==== Extrait retenu ====

Les États-Unis apportent leur soutien inconditionnel au maintien de l’intégrité territoriale de l’Arabie saoudite.
La base de cette alliance stratégique était encore résumée en ces termes à la fin des années 70 par Marshall Wylie, un diplomate américain :
Nous avons besoin de leur pétrole et eux de notre protection.
Cette alliance stratégique fut formalisée en ces termes par le président démocrate Jimmy Carter (1977-1981) dans son discours sur l’Etat de l’Union du 23 janvier 1980 :
Toute tentative, de la part de n’importe quelle puissance étrangère, de prendre le contrôle de la région du golfe Persique sera considérée comme une attaque contre les intérêts vitaux des Etats-Unis d’Amérique. Et cette attaque sera repoussée par tous les moyens nécessaires, y compris la force militaire.
Contrer le nationalisme arabe
On ne pouvait être plus clair. Le fait est qu’à l’époque, les Américains ne se préoccupaient pas véritablement du fait que le royaume saoudien n’était pas précisément un modèle de régime démocratique. Et ce, d’autant moins que les États-Unis allaient largement utiliser à leur profit les deux qualités essentielles faisant de ce royaume un partenaire stratégique indispensable, deux qualités qui se combinaient alors opportunément : la première résidait dans le fait que ce régime ultra-conservateur sur le plan politique et religieux était apparu en mesure de faire obstacle à la vague montante, dans les années 50-60, du « nationalisme arabe » à caractère républicain.
Lequel s’exprima sous une forme résolument anti-colonialiste d’abord - notamment avec le panarabisme « socialisant » de Gamal Abdel Nasser en Egypte -, puis anti-impérialiste ensuite, ce qui ouvrait une « fenêtre d’opportunité » inespérée au développement de l’influence soviétique dans la région [2] ; la seconde résidait dans le fait que le royaume d’Arabie saoudite - ce « royaume des sables » transformé par les grâces de la géologie en caricature de « Pays de l’Or noir », faisant de lui la « banque du pétrole », puisqu’il était, et est toujours quoiqu’on en dise parfois, doté des plus grandes « réserves prouvées » aisément accessibles de la planète [3] ce qui lui confère le statu de swing-producer (« producteur-pivot ») de l’OPEP -, disposait des moyens financiers idoines pour ce faire, les fameux « pétro-dollars ».
Wahhabisme et salafisme
Ces derniers allaient lui permettre de financer sa politique « réactionnaire » au premier sens du terme, en favorisant hors du royaume - lequel se trouve être historiquement le « berceau » du wahhabisme [4] - le développement d’une idéologie islamiste rétrograde dont le salafisme [5] constitue en quelque sorte le produit d’exportation.

====

» **Consignes**:
[1] D'après l'extrait retenu, qui a formalisé l'alliance stratégique dans son discours sur l'État de l'Union du 23 janvier 1980 ?
[2] Condensez en deux phrases le paragraphe de l'extrait retenu qui débute par « On ne pouvait être plus clair ».
[3] Recopiez mot pour mot le passage de l'extrait retenu qui s'ouvre sur les mots contenant "Les États-Unis apportent" et se ferme sur "la force militaire.".
Le listing n'a aucun rôle à jouer ici.

==== Données fournies ====

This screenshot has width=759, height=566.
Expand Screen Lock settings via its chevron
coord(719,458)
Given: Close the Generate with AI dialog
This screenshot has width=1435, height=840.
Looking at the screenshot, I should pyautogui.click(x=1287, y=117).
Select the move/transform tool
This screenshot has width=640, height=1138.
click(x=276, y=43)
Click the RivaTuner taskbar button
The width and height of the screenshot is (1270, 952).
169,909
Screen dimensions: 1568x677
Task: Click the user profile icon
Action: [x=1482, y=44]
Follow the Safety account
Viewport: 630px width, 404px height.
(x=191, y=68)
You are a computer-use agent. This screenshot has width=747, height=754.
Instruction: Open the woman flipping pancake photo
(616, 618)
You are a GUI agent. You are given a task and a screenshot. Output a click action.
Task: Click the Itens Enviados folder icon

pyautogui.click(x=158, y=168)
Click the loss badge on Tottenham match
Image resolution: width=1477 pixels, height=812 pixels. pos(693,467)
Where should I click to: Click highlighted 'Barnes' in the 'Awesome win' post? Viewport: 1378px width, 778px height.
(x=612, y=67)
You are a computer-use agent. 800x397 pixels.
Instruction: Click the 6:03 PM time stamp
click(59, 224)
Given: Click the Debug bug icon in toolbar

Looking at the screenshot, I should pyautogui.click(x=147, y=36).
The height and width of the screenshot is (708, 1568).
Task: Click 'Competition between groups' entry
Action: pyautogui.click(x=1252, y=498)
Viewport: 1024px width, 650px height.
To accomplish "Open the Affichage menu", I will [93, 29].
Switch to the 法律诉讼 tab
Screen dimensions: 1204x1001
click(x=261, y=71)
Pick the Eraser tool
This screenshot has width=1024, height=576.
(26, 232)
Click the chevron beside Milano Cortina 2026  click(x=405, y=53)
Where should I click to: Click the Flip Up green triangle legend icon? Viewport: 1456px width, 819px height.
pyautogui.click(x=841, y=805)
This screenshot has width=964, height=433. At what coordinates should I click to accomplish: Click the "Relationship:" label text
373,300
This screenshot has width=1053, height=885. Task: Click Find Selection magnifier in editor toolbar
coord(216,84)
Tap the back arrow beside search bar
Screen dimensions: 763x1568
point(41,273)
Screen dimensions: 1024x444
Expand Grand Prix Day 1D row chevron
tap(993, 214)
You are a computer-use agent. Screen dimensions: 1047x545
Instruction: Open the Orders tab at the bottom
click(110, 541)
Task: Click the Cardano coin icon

====

» **Corrigé**:
[1] Le président démocrate Jimmy Carter.

[2] À l'époque, les Américains se souciaient peu que le royaume saoudien ne soit pas un modèle de régime démocratique, d'autant que les États-Unis allaient largement tirer profit de deux qualités qui en faisaient un partenaire stratégique indispensable. La première tenait à ce que ce régime, ultra-conservateur sur les plans politique et religieux, semblait capable de faire obstacle à la vague montante, dans les années 50-60, du « nationalisme arabe » à caractère républicain.

[3]
Les États-Unis apportent leur soutien inconditionnel au maintien de l’intégrité territoriale de l’Arabie saoudite.
La base de cette alliance stratégique était encore résumée en ces termes à la fin des années 70 par Marshall Wylie, un diplomate américain :
Nous avons besoin de leur pétrole et eux de notre protection.
Cette alliance stratégique fut formalisée en ces termes par le président démocrate Jimmy Carter (1977-1981) dans son discours sur l’Etat de l’Union du 23 janvier 1980 :
Toute tentative, de la part de n’importe quelle puissance étrangère, de prendre le contrôle de la région du golfe Persique sera considérée comme une attaque contre les intérêts vitaux des Etats-Unis d’Amérique. Et cette attaque sera repoussée par tous les moyens nécessaires, y compris la force militaire.